Une entorse sans précédent au secret des délibérations
La Cour suprême a été profondément remaniée par l'ancien président républicain Donald Trump qui y a fait entrer trois magistrats, confortant sa majorité conservatrice (six juges sur neuf).
Lors de l'examen en décembre d'une loi du Mississippi, qui questionnait aussi le délai légal pour avorter, une majorité de ses magistrats ont clairement laissé entendre être prêts à grignoter, voire annuler Roe v. Wade. La décision de la Cour dans cette affaire est attendue en juin.

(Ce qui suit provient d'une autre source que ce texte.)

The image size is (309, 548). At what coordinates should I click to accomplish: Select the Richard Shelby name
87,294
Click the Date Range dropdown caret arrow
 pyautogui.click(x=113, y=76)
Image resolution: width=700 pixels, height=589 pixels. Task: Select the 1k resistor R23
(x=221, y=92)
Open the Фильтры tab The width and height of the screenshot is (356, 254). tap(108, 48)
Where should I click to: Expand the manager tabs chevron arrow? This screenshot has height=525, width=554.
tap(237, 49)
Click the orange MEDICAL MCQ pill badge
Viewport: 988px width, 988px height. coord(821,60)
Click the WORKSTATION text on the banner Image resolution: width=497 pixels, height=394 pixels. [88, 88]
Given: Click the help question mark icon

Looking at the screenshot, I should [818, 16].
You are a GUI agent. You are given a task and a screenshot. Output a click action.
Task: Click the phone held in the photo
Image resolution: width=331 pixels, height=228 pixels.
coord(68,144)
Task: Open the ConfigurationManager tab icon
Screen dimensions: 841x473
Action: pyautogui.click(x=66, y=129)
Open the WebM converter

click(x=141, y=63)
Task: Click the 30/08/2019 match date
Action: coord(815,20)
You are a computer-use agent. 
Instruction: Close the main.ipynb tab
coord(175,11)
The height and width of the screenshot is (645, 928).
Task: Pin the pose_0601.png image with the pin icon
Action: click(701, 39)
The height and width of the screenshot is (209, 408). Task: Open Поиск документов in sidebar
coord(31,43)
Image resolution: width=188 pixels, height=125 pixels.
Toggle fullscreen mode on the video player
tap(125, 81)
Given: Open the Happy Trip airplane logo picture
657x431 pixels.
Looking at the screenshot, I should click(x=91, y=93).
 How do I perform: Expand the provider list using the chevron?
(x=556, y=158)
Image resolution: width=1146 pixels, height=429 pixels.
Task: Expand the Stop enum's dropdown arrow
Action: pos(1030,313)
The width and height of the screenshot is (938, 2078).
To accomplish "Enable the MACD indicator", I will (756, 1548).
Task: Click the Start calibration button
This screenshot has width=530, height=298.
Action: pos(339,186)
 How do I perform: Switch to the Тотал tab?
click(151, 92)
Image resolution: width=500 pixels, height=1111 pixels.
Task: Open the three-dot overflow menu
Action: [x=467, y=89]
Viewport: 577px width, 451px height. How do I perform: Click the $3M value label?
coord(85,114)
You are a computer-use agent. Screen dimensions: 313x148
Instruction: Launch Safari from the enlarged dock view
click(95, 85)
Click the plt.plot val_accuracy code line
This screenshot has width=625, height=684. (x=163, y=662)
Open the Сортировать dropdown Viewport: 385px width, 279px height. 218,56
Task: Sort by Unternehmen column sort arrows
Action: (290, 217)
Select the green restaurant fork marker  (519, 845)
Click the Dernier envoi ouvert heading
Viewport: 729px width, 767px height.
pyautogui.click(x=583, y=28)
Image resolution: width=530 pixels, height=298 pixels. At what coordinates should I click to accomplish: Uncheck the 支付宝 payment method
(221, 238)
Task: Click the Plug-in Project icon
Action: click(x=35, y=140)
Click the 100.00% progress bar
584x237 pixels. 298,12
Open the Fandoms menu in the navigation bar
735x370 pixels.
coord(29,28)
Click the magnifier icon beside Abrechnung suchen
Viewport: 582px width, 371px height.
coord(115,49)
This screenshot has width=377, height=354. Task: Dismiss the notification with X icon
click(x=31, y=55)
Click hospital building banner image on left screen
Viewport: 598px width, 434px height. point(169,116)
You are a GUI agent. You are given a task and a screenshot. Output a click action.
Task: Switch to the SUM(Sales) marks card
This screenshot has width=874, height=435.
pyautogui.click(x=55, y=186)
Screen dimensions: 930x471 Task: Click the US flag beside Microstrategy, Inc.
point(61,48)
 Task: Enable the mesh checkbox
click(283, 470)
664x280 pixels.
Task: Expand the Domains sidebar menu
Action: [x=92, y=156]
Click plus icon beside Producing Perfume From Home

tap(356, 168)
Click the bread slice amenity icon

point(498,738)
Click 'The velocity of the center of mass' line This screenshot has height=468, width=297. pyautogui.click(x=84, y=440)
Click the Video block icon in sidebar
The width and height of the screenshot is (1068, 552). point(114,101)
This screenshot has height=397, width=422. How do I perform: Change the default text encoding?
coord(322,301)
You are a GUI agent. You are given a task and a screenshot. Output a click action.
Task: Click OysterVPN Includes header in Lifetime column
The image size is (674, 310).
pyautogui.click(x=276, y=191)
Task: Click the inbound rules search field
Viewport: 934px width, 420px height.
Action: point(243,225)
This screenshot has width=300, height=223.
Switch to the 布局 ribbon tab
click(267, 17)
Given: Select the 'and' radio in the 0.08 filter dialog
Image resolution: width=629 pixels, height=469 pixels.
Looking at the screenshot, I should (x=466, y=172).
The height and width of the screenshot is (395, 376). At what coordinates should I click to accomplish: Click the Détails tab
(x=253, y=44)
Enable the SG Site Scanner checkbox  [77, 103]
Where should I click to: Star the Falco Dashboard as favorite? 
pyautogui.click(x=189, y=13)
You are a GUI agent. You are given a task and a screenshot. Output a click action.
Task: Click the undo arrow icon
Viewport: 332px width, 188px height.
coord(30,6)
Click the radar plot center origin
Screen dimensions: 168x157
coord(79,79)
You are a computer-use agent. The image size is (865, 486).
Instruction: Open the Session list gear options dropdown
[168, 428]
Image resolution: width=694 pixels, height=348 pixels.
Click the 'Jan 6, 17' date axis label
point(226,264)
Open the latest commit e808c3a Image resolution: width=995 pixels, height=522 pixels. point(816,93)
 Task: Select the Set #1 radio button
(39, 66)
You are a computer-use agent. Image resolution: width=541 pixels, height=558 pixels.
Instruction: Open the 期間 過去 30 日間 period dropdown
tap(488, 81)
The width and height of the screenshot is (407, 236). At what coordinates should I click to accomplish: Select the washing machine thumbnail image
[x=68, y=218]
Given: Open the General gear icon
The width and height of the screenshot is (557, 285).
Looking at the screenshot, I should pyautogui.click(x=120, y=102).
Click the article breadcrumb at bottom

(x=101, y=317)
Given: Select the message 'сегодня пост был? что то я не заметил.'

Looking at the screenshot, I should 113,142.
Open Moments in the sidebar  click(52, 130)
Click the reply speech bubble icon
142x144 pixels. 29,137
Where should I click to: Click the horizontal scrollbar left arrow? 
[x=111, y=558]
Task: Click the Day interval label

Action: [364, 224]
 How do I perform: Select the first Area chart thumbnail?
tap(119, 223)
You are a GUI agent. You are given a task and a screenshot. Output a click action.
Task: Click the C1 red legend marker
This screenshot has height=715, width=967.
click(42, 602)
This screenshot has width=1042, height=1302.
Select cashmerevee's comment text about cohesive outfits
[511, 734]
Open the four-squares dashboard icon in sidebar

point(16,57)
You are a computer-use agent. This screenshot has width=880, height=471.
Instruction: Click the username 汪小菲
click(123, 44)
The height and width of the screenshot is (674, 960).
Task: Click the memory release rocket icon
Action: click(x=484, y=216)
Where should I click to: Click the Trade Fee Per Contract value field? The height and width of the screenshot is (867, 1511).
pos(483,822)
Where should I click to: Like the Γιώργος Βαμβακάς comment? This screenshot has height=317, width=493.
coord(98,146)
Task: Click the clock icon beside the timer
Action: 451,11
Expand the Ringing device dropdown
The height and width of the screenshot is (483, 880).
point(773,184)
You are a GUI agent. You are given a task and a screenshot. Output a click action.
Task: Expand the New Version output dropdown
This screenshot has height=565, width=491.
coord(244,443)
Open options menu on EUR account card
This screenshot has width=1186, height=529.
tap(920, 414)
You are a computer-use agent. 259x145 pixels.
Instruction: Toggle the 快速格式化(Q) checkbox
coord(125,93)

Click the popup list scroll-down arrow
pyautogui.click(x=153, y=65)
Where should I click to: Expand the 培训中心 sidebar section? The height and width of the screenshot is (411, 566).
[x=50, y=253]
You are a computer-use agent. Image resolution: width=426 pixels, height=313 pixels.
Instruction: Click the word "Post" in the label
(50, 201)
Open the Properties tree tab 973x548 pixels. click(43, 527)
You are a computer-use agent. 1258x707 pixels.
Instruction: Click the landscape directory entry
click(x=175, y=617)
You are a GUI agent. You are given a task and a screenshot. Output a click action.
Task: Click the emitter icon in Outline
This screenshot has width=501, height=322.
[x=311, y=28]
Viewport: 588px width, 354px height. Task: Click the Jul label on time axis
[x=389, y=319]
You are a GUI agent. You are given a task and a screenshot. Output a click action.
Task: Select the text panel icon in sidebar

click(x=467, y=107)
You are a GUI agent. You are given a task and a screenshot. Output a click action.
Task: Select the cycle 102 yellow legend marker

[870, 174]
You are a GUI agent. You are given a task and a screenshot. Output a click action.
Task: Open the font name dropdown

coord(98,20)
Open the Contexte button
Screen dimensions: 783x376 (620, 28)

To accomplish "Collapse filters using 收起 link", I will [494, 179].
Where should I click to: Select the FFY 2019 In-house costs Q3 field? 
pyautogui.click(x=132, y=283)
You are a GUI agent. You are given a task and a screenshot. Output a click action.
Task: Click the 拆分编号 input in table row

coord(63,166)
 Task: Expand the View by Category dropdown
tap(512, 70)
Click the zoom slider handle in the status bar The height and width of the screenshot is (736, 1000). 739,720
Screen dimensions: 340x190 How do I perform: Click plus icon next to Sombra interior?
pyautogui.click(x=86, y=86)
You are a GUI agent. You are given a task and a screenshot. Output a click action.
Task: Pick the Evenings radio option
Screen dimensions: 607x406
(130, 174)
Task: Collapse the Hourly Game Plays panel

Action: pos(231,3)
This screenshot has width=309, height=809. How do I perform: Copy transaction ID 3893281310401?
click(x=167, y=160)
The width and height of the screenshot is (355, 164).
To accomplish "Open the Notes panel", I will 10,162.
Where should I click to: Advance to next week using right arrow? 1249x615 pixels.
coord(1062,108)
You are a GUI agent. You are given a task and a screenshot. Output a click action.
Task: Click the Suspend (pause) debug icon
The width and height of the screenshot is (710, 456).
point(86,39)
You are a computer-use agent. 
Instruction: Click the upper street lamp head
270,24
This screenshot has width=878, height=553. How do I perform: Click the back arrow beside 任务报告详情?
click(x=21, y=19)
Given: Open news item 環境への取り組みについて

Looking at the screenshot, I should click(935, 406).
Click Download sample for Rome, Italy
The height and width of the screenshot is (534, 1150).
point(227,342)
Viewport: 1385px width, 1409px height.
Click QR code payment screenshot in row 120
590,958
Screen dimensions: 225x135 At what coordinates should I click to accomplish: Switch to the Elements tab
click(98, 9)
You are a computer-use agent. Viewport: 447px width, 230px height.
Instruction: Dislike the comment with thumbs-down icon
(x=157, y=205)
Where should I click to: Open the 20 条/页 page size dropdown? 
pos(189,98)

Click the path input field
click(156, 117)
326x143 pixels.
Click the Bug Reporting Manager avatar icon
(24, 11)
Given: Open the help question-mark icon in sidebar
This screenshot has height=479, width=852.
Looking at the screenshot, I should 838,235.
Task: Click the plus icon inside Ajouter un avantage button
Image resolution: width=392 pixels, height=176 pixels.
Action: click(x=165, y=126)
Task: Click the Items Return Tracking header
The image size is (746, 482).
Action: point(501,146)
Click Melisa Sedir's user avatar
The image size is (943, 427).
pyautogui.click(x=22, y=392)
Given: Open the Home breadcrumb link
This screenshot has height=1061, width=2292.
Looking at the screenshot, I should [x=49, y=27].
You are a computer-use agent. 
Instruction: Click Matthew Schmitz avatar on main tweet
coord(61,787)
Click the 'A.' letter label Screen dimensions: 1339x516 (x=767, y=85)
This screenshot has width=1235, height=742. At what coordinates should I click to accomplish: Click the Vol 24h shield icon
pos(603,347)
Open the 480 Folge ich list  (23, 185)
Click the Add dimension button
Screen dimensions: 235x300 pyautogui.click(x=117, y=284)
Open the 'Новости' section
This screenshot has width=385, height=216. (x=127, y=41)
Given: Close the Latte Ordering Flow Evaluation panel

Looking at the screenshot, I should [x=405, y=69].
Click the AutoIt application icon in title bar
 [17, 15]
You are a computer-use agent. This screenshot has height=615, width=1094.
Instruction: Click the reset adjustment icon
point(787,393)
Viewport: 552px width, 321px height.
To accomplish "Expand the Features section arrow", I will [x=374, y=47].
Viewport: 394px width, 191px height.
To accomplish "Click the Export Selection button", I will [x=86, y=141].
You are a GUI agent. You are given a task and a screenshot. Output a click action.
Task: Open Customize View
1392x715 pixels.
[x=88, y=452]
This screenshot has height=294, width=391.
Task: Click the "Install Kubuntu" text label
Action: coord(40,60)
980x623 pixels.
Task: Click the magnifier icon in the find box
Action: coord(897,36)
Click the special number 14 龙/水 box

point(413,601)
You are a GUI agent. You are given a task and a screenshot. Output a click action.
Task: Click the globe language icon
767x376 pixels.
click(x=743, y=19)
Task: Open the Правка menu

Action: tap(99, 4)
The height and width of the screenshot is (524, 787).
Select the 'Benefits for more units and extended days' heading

Le document présenté par Politico porte sur ce dossier. Sa publication constitue une fuite rarissime pour la Cour suprême, où le secret des délibérations n'a quasiment jamais été violé.
Selon Politico, qui cite une personne ayant connaissance des délibérations de la Cour, quatre autres juges conservateurs --Clarence Thomas, Neil Gorsuch, Brett Kavanaugh et Amy Coney Barrett -- ont voté avec Samuel Alito, les trois juges libéraux travaillent à une position en désaccord et le vote final du président de la Cour, John Roberts, reste inconnu.
"Je suis presque sûr qu'il n'y a jamais eu une telle fuite" à la Cour suprême, a commenté sur Twitter le juriste Neal Katyal qui a plaidé à plusieurs reprises pour le gouvernement de Barack Obama devant la haute cour. Pour lui, "plusieurs signes" laissent entendre que le document est authentique.
Les Américains divisés sur la question de l'avortement
Des centaines de défenseurs du droit à l'avortement, mais également de personnes contestant ce droit, se sont réunies spontanément dans la soirée devant la Cour suprême à Washington.
Dans la foule qui scandait "mon corps, mon choix", Abby Korb, étudiante de 23 ans et assistante parlementaire, a confié à l'AFP être "littéralement en état de choc". Pour elle, "rendre les avortements illégaux ne va pas y mettre fin, cela va juste les rendre plus dangereux". Claire Rowan, 55 ans, mère de sept enfants venue avec certains d'entre eux, ne cache pas, elle, son enthousiasme. Elle espère que les gens "demanderont pardon à Dieu" pour que les États-Unis puissent "guérir".
Des gouverneurs démocrates de plusieurs États, dont la Californie, le Nouveau-Mexique et le Michigan, ont annoncé vouloir consacrer la légalité du droit à l'avortement, même si la Cour annulait Roe v. Wade. "Nous proposons un amendement pour inscrire le droit de choisir dans la Constitution de Californie. Nous ne pouvons faire confiance à SCOTUS (la Cour suprême, ndlr) pour protéger le droit à l'avortement, donc nous le ferons nous-mêmes", a tweeté le gouverneur de cet État, Gavin Newsom.
Côté républicain en revanche, on saluait une victoire très attendue. "C'est la meilleure et la plus importante nouvelle de notre vie", a commenté la représentante Marjorie Taylor Green et son confère Josh Hawley a appelé la Cour à publier "dès maintenant" son arrêt.
Biden bat le rappel à gauche
Ces révélations explosives ont poussé mardi le président Joe Biden à battre le rappel d'une gauche en état de choc. Se disant lui-même "très inquiet", le président a appelé les Américains à "choisir des candidats" favorables au droit à l'avortement lors des élections législatives de l'automne.
"Si l'argumentaire de la décision, tel qu'il a été publié, est confirmé, toute une série d'autres droits seraient en question", a déclaré Joe Biden, en évoquant le droit à la contraception ou le mariage des homosexuels.
Sans même attendre de connaître la position définitive de la Cour suprême, qui doit se prononcer avant le 30 juin, le gouverneur de l'Oklahoma, Kevin Stitt, a signé mardi une loi qui interdit aux femmes de son État d'avorter après six semaines de grossesse. Les gouverneurs républicains du Tennessee et du Dakota du Sud ont signalé lundi qu'ils ne tarderaient pas.